05/11/17             Mente, insomnio, voces.

Paranoia s.f. Desorden mental. Trastorno delirante.

      En ocasiones, me asomo con cautela por la ventana, y allí está aquél individuo con lentes obscuros, bigote y gorra de béisbol, que observa de manera fija. Estoy seguro me vigila.

     La comida en el hospedaje es un desastre, sin embargo, hace un par de días ingresé a la cocina y, me encontré al cocinero, estaba dándome la espalda. Al notar mi presencia giro su cuerpo regordete hasta que estuvimos frente a frente. En su mano derecha sostenía una enorme hacha y sus ropas estaban salpicadas de sangre. Había algo siniestro en su presencia. Su mirada era homicida. Debo tener cuidado, quizá le agregue veneno a los alimentos. ¡Tengo que estar un paso adelante!

     Puedo jurar  es el asesino del que hablan las noticias a nivel nacional. El caníbal de la plaza “Morelos”.

     Abandono con prisa el lugar, casi corriendo. Jamás regresaré al sitio del verdugo.

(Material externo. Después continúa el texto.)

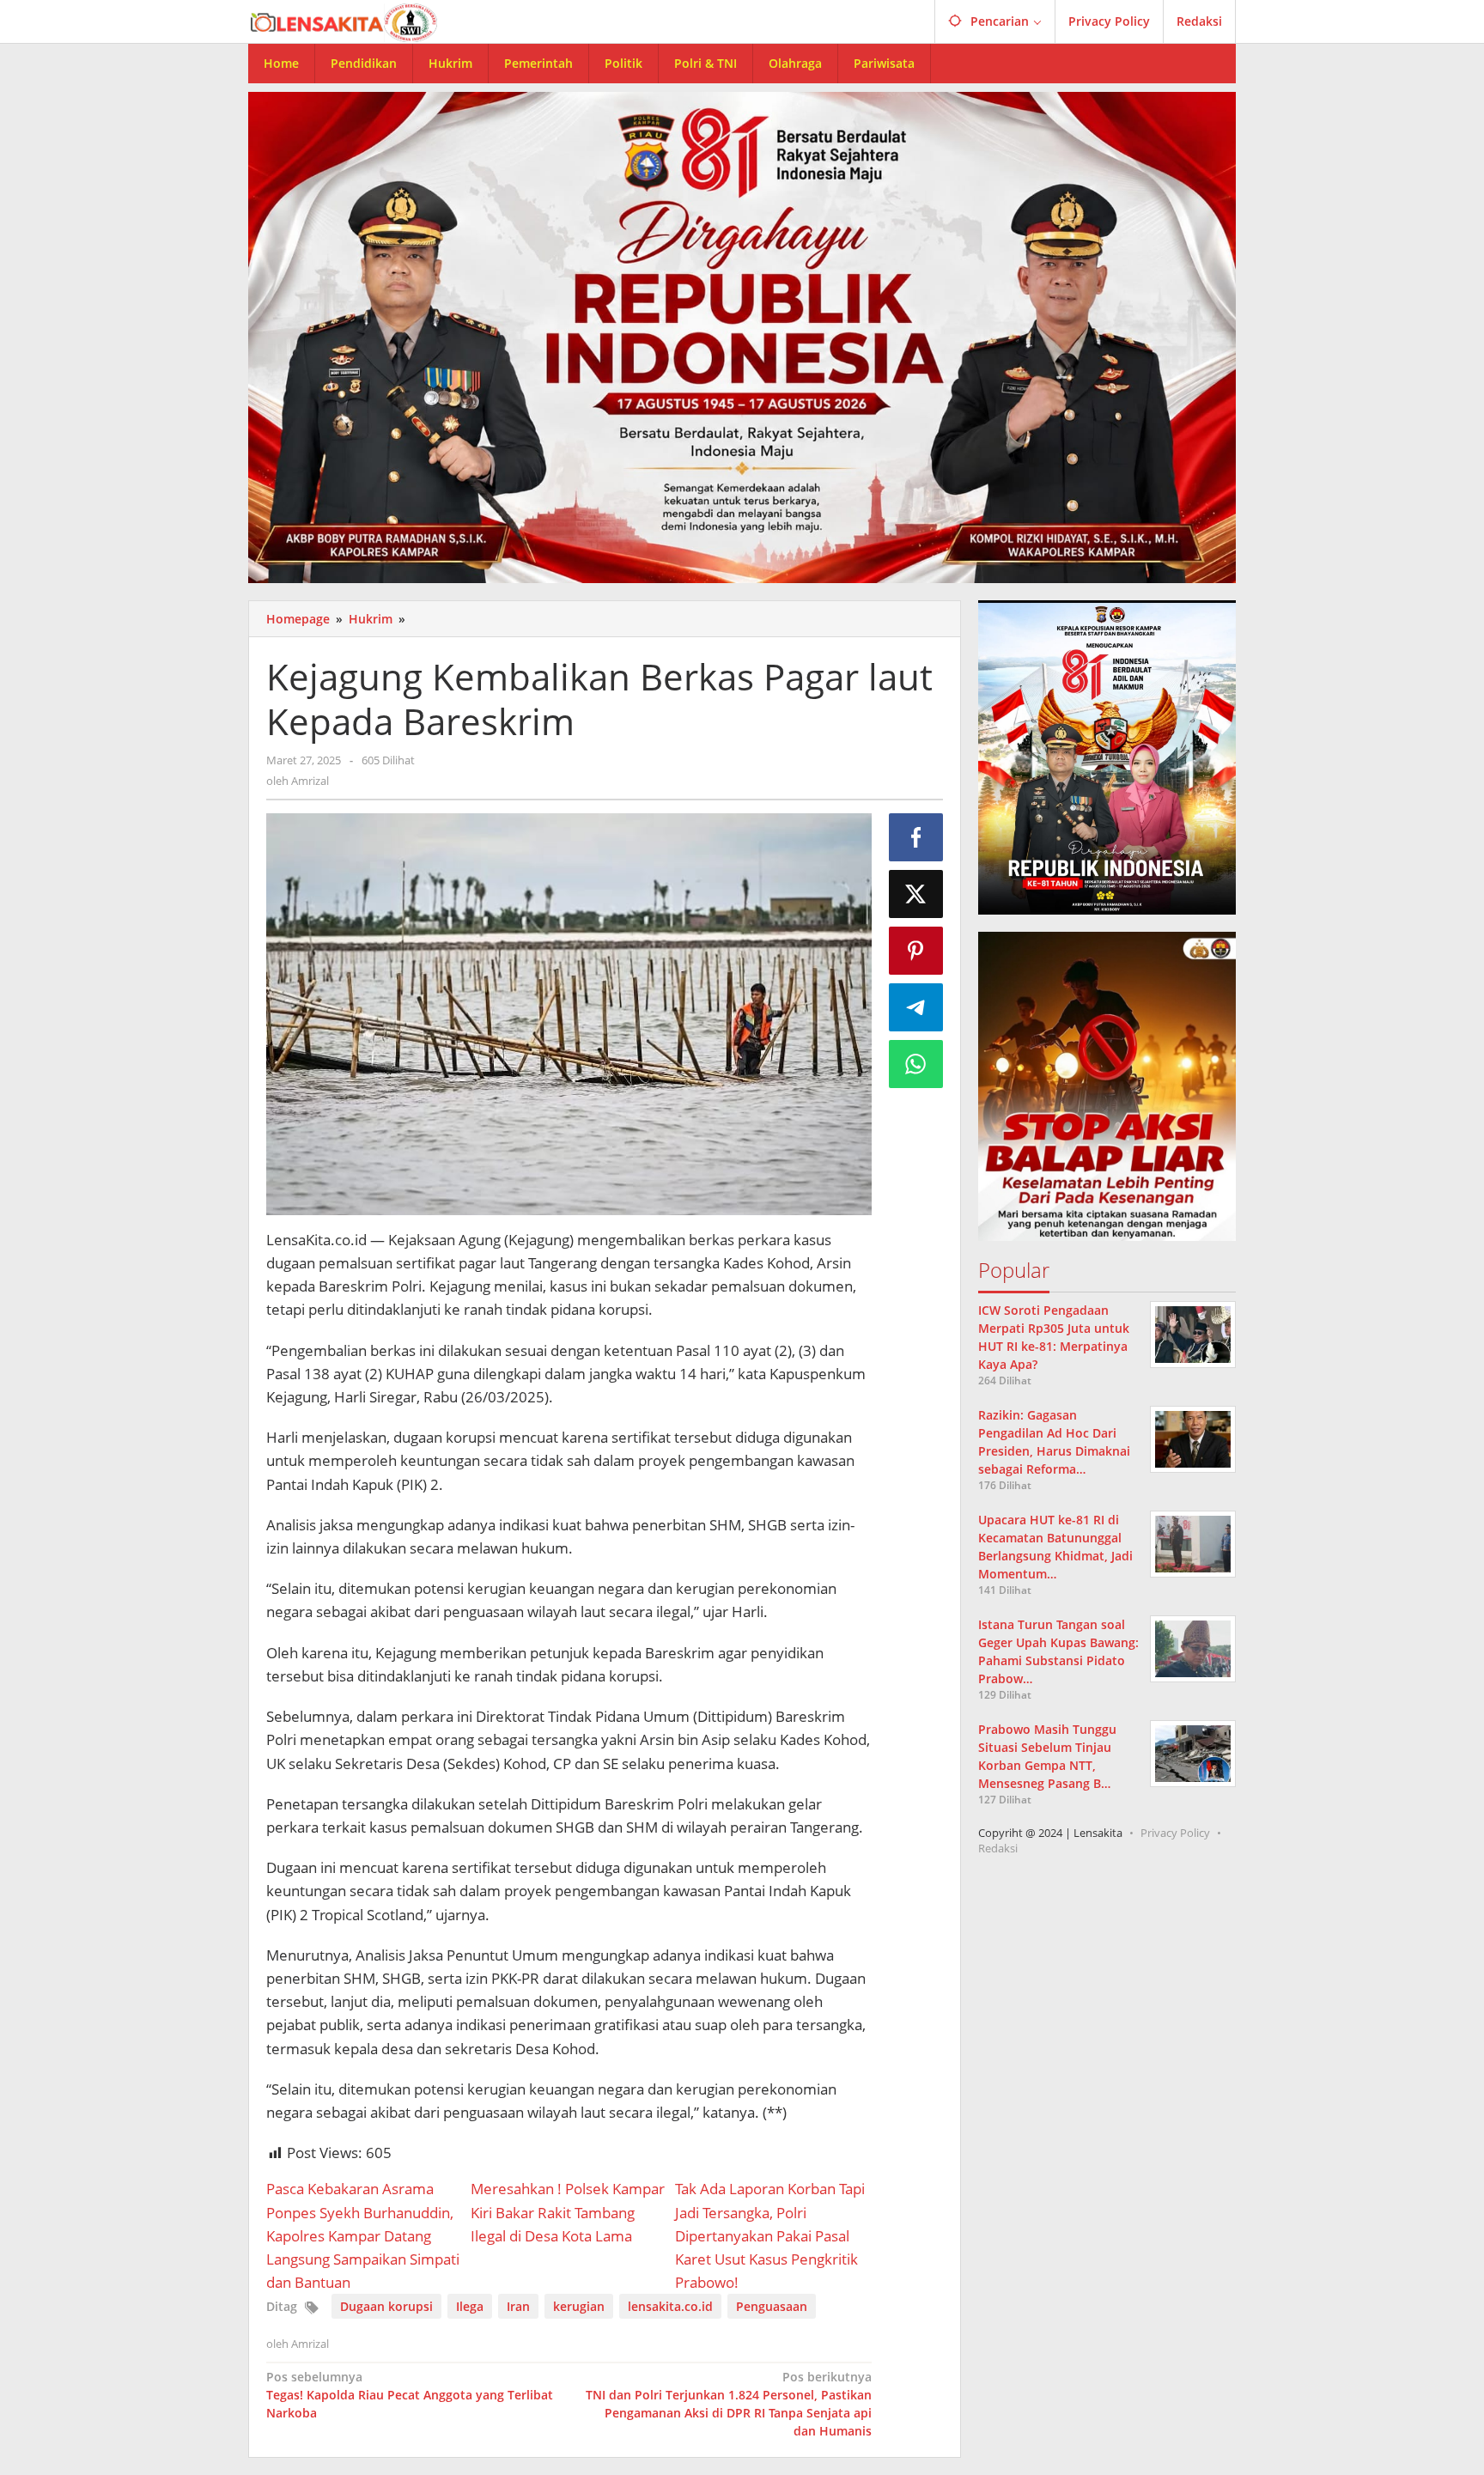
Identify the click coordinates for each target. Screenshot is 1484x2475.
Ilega (470, 2306)
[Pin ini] (916, 951)
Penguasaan (771, 2306)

     A menudo escucho voces en el pasillo del hospedaje, murmullos, lamentos y gritos lastimeros. Voy enseguida a la puerta, para asomarme, sin embargo, el pasillo está totalmente en silencio. He escuchado que el lugar fue un hospital para enfermos mentales. Sus habitaciones sirvieron para tal propósito.

      Llevo tres días sin poder conciliar el sueño. El reloj de cucú en la pared no cesa de marcar las horas, el péndulo oscila sin parar. Inexorable. Además, el cuarto es pequeño y carece de ventilación. El calor se torna insoportable, de no ser por el viejo ventilador de techo; la habitación se volvería asfixiante.

     A veces, abandono la estancia para conseguir cigarros y cerveza en una tienda ubicada a un par de cuadras.  Días atrás  acudí a las tres de la mañana, preso de un terrible insomnio. El chico, en el mostrador me sonrió de una forma extraña. Sus dientes lucían maltratados y amarillos por la nicotina. En realidad, ignoro los motivos ocultos que tenga para sonreír de esa manera.

     Desconfío del vecino, de la vendedora, la chica que cada mañana espera en la esquina el autobús para llevarla a su trabajo.

     Extraño a mi familia, a mis padres, hermanos y hermanas. El mes pasado llegó de visita mi hermana Clara, la más pequeña. Se presentó acompañada de un individuo enfundado en una bata blanca, su rostro me parece conocido. Es el tipo que siempre se encuentra en la recepción del hospedaje.

     Mi hermana platica con él y observo en su rostro una mueca de angustia.

    Pregunta si el trato es bueno. Le respondo que no, pues la comida es pésima, a veces me impiden que salga, y está prohibido fumar o beber. Es peor que una celda de presidio; le manifiesto.

–Pero debes obedecer– dice.

     Extrañado, le cuestiono el porqué de su actitud. Ella no sabe qué decir, sólo agrega que se tiene que ir y me porte bien.

   Con hondo pesar, observo cómo lentamente camina hacia la puerta. Gruesas lágrimas recorren sus mejillas.

    La sigo para suplicarle se quede, pues me deprimo mucho. Grito que estoy bien. Sin embargo, ella continua caminando ahora con prisa hasta perderse en el pasillo.